Try chunking items into smaller groups. One way to improve memory is through a procedure called chunking. This occurs when you reorganize items such as letters or numbers into units or small groups. For example, remembering the number sequence of: 6-3-2-4-8-1-7-9 could be remembered easier if the sequence is chunked into: 63-24-81-79. Using the chunking technique, the number of items needing to be remembered is cut in half.
Take a guided tour. Another old but proven mnemonic device is the “method of loci.” This involves using a familiar route, e.g., the pathway through your home to your bedroom or the way to the corner store, as a way of remembering key details of a speech or the order of a complex task. Use each room or landmark on your journey to “signpost” different parts of the speech or each step of the process you need to remember.

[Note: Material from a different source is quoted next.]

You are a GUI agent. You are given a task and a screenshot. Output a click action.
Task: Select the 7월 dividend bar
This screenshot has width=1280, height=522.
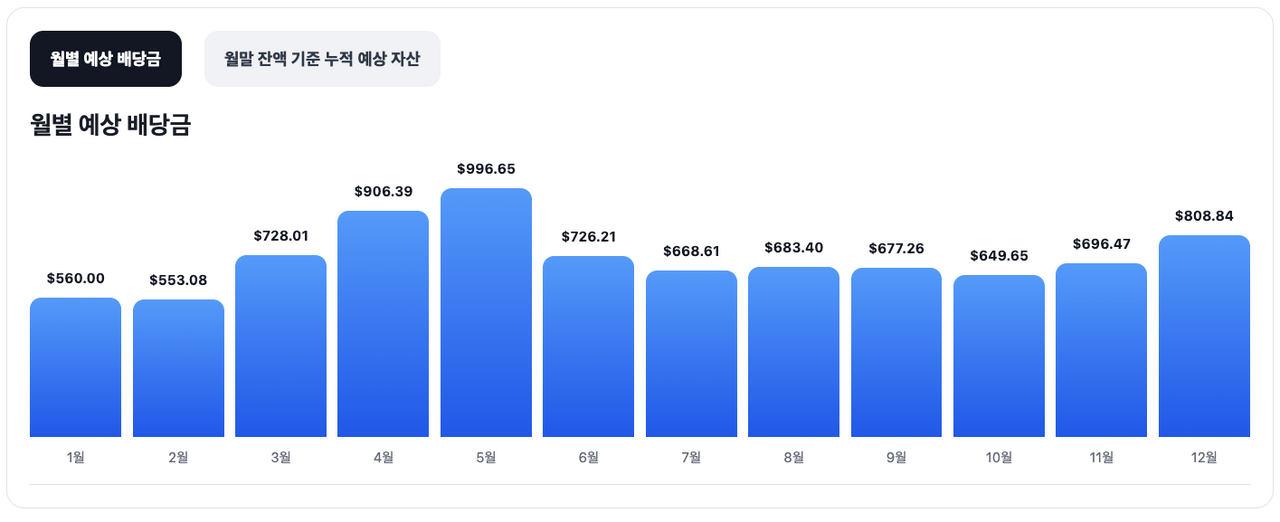pyautogui.click(x=691, y=354)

Take a fresh perspective. Neurobics help exercise and strengthen underused brain pathways. Keep those brain synapses firing by taking a new route home from work, using your non-dominant hand to brush your hair, challenging yourself with a crossword puzzle or taking a class in a completely foreign field of study.
Stay active. Physical exercise boosts the amount of oxygen to your brain and can help lower your risk for diabetes, heart disease and depression—all of which can impede memory. It also promotes sleep, which can improve focus and help consolidate memories.
Eat right. Foods rich in B vitamins—including legumes, spinach, broccoli, strawberries and citrus fruits; Omega-3 fatty acids—like tuna, salmon, herring, flaxseed and walnuts; as well as antioxidants (vitamin C, E and beta carotene)—sweet potatoes, tomatoes, berries and green tea amongst others—are thought to improve brain function.
A great way to realize the potential of your brain and even increase your memory and learning abilities is based on the idea that by reflecting on how you think, you can learn how you best absorb knowledge. Consider how your way of thinking or storing information is working for you, and then ask yourself how well you did in recalling this information or how you could use your memory differently next time. In other words, use memory strategies that work best for you.
Everyone draws a blank from time to time. Young or old, forgetting is a natural part of life, but there are ways you can boost the power of the brain to keep you sharp no matter what your age. Consider the suggestions outlined in this article, and if your brain power continues to falter, be sure to discuss the issue with your doctor.